As I said, the last week has been one of the strangest of my life.
For me, the swine flu news, which at first I found curious but in no way alarming, came via the CDCemergency twitter feed -- which, bizarrely, I happened to start following last Wednesday (22 April) before any of this was in the headlines, and the most recent message was the first hint of a story soon to erupt:
It has been truly eerie to see this once-in-a-blue-moon scenario occurring just on the verge of hypothetically staging just such a scenario. Last Thursday afternoon, as I was setting up to shoot a Coral Cross press conference set in 02012 -- announcing the onset of a pandemic -- as part of our pre-launch storytelling effort, our lead designer Matt Jensen sent this email:
Do we have a contingency plan if a pandemic strikes before our game launches?

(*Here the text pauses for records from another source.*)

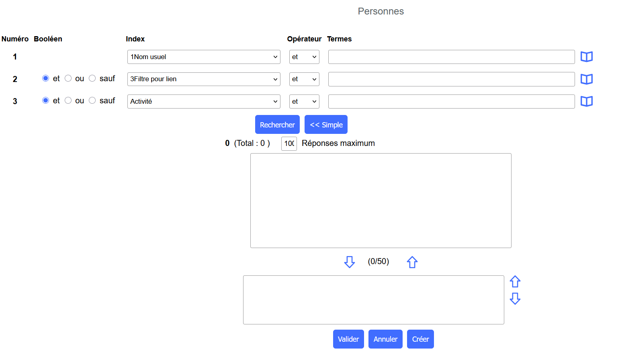Switch to simple search with '<< Simple'
The height and width of the screenshot is (361, 620).
[x=326, y=125]
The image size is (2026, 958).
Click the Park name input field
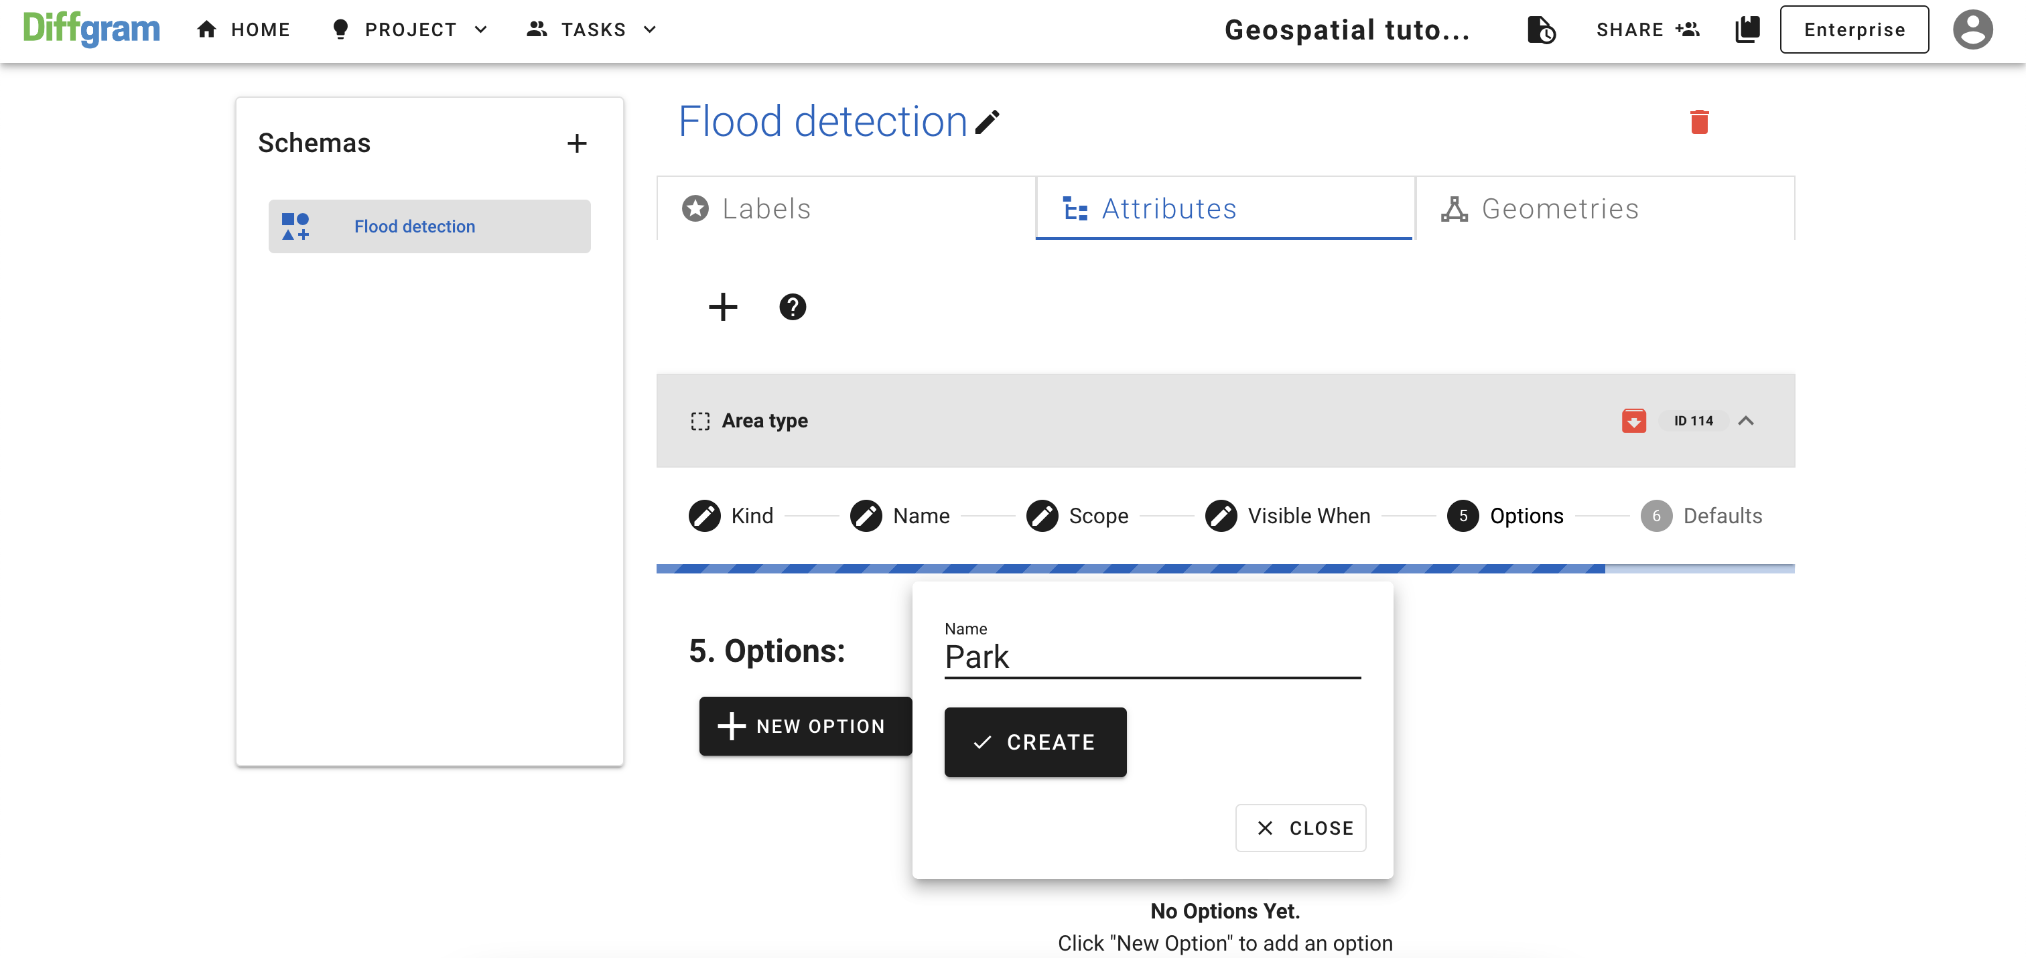tap(1152, 655)
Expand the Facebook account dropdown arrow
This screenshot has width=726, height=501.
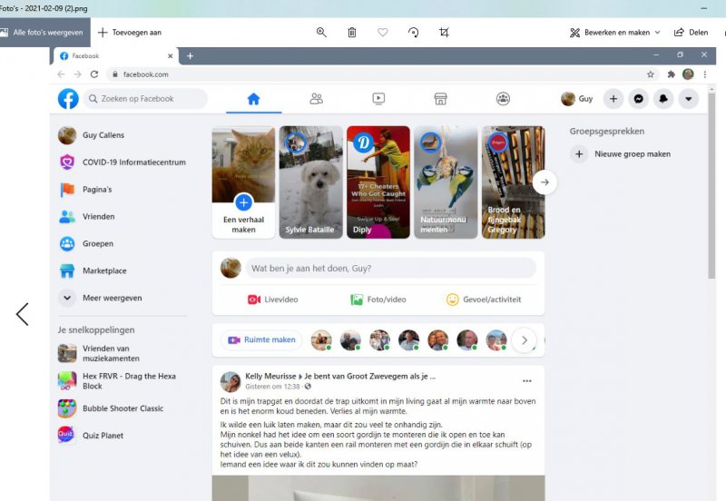[689, 99]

We did complete the shoot, incidentally, but in view of events since then, won't be using the footage anytime soon.
Part of me of course finds it hard to say goodbye to the carefully crafted alternate reality premise and extensive in-world storytelling we had undertaken. It is weird -- a mixture of vindication, disappointment, and deep concern -- to see scenaric details, carefully imagined and crafted by our team, being supplanted by reports in the same newspapers and press conferences whose style and conventions we'd been drawing on to tell our story. But the strangest thing is seeing our advocacy for preparation and forethought so swiftly outrun by the flux of events themselves. I can't help but relish the irony that we have spent months strategising the incursion of a hypothetical future into the present, when in a matter of days, we’ve seen instead the incursion of reality into our hypothetical future.
"Any useful statement about the futures should appear to be ridiculous."

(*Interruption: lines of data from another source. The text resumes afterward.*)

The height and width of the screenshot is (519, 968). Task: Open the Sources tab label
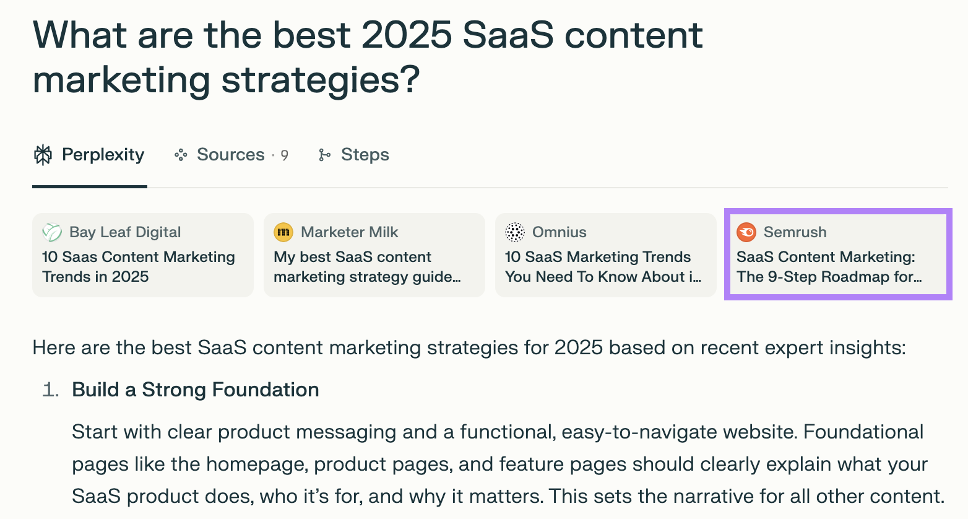click(x=230, y=155)
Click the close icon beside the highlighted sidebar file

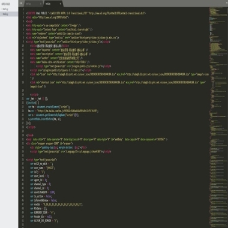click(2, 14)
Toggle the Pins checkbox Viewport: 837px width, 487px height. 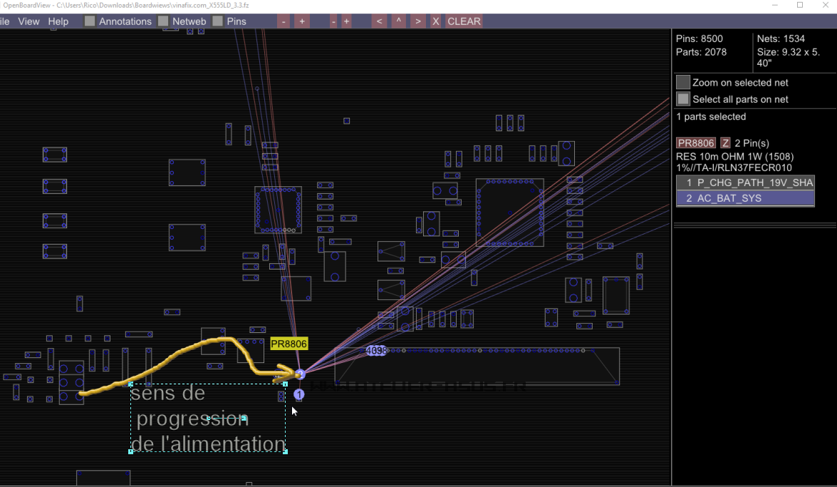pos(218,21)
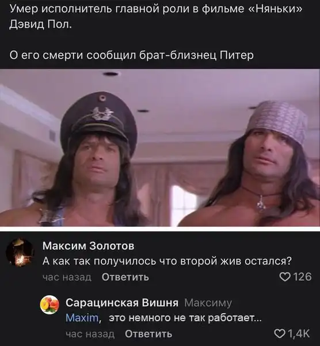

Embracing that change as best we can is, ultimately, the only option that makes sense. Will the 'swine flu' develop into a full-blown pandemic, or prove to be a false alarm; or rather, something between those extremes? No one can say. But the only sensible way to complete the project we have begun, while accommodating the genuine and pervasive uncertainty that attends these unfolding events, is to make that very uncertainty the subject of our exploration. This is the option that we recommended over the weekend to the Department of Health, and that, as of last night, they confirmed.

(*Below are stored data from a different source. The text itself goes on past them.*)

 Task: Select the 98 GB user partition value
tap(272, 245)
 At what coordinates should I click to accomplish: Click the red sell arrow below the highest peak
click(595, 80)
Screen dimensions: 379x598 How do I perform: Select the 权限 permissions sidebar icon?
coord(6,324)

The core design team on Coral Cross consists of visual designer Matthew Jensen, interaction designer Nathan Verrill, creative consultant Jake Dunagan, and me as the project lead. I consider myself highly fortunate to be working with such adaptive and ingenious people that we can even consider spontaneously turning a simulation into a real-time futures exploration. But that's what's needed. And we applaud the Hawaii's DOH for recognising and acting so swiftly on the need to (as we've half-jokingly been saying internally) 'turn the Titanic'.
All this raises some big questions which are still only dimly defined in my mind (and which I don't have time to articulate and address properly right now) about the usefulness of emergency preparation, and the relationship between such preparations and the realities to which they ostensibly refer. (Emergency: an interesting word.) But I trust there will be time enough for all that in due course. For now, we're trying to rapidly reinvent the game to support real-life contingencies, exploration and decision-making; an interesting and difficult but necessary -- and perhaps unprecedented -- task.
Our sincere hope is that this event will prove not to be the pandemic that, at this moment in time, it could yet become. Still, whatever happens, Coral Cross will be there to help. All interested are encouraged to register at coralcross.org.
"History is merely a list of surprises. It can only prepare us to be surprised yet again."